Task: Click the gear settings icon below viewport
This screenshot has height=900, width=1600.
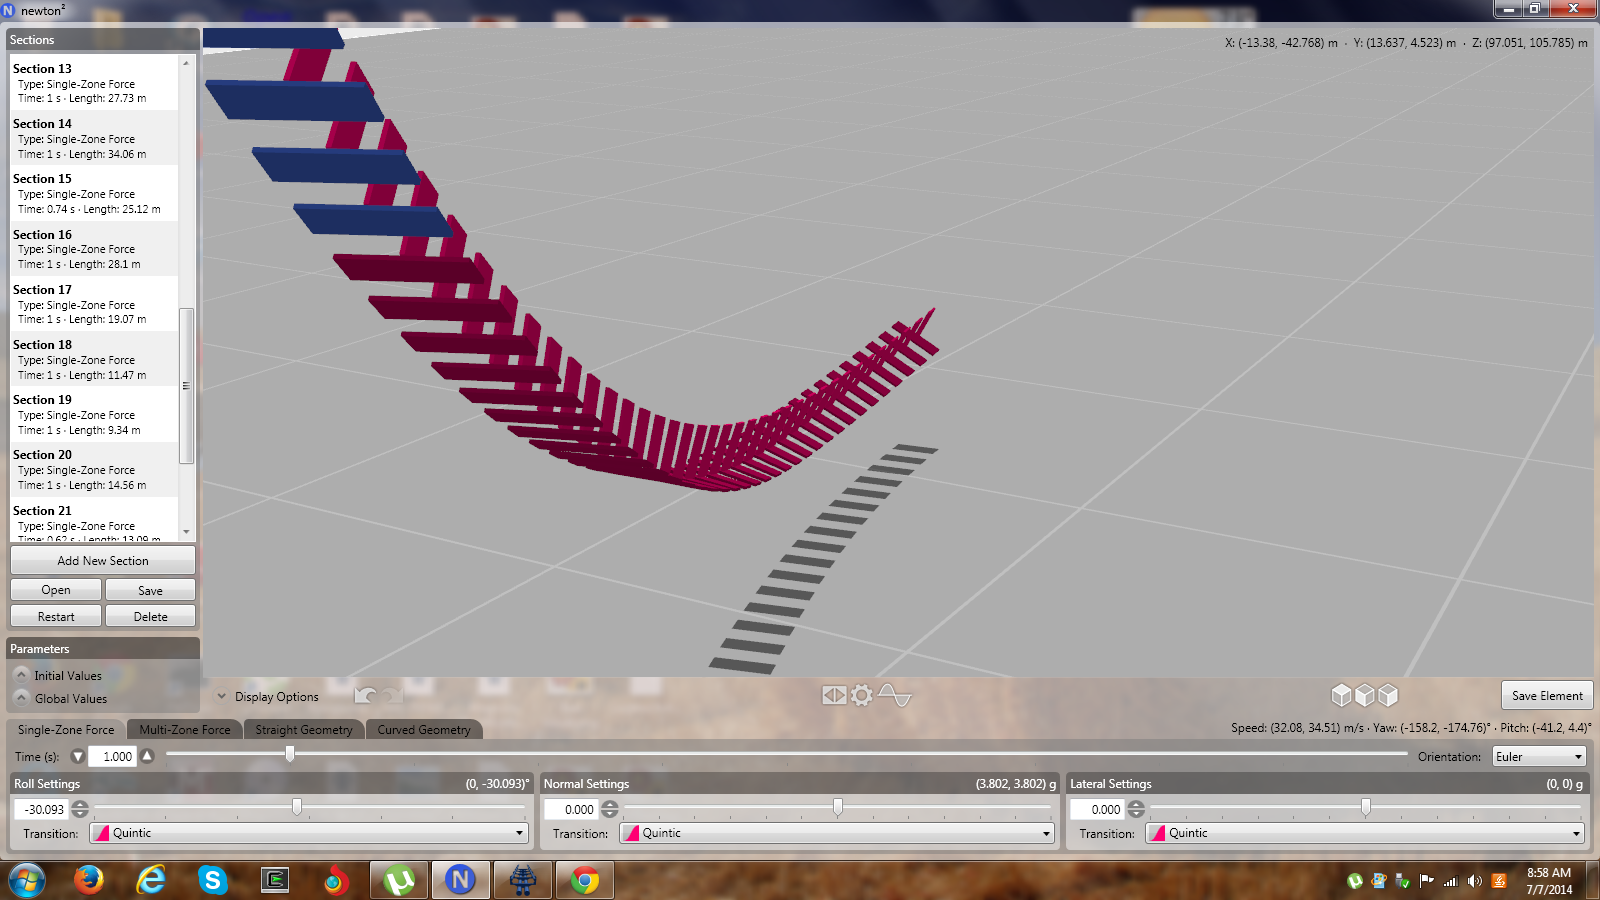Action: [x=862, y=695]
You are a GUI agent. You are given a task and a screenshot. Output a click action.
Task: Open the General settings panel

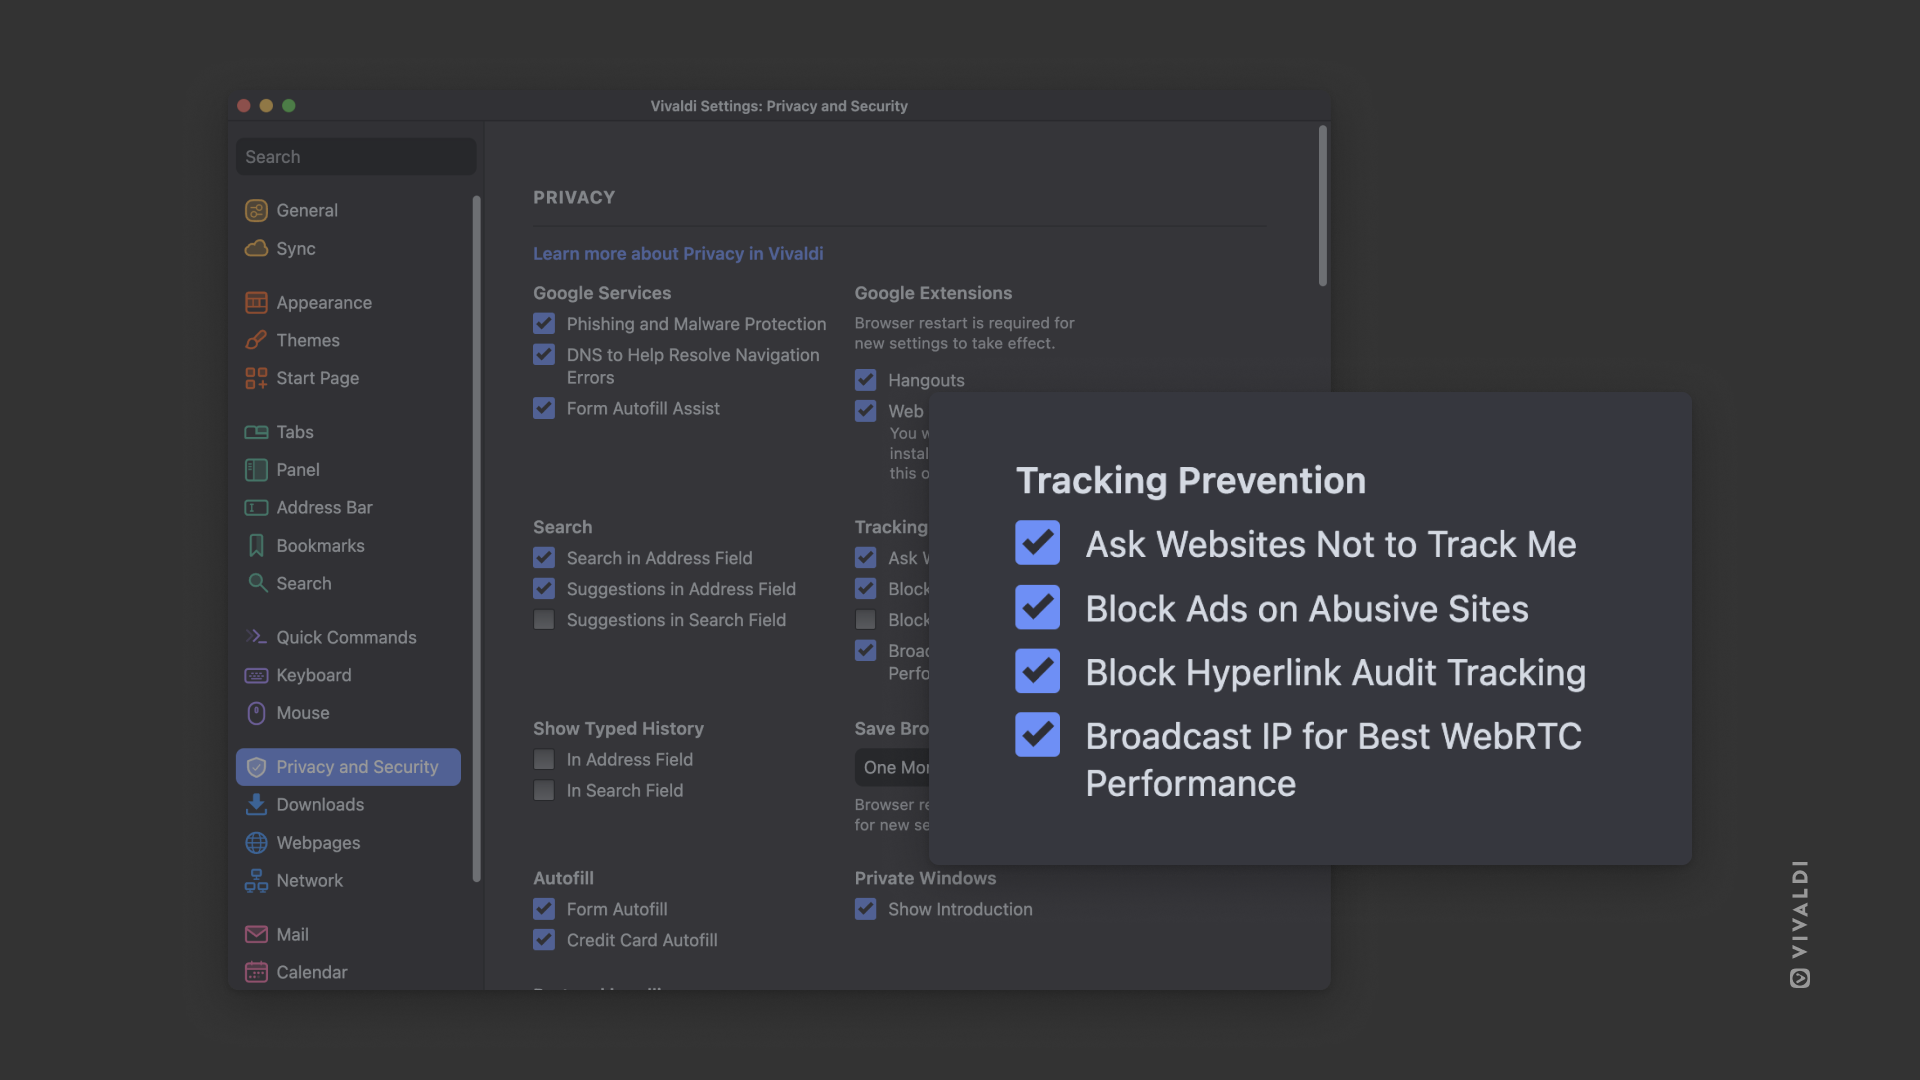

----------------------------------------

Aim | Output the rows above from the line containing "You are a GUI" through the final row, inclusive, reproduced verbatim and with the pictures omitted.

Answer for this exercise |
You are a GUI agent. You are given a task and a screenshot. Output a click action.
Task: Open the General settings panel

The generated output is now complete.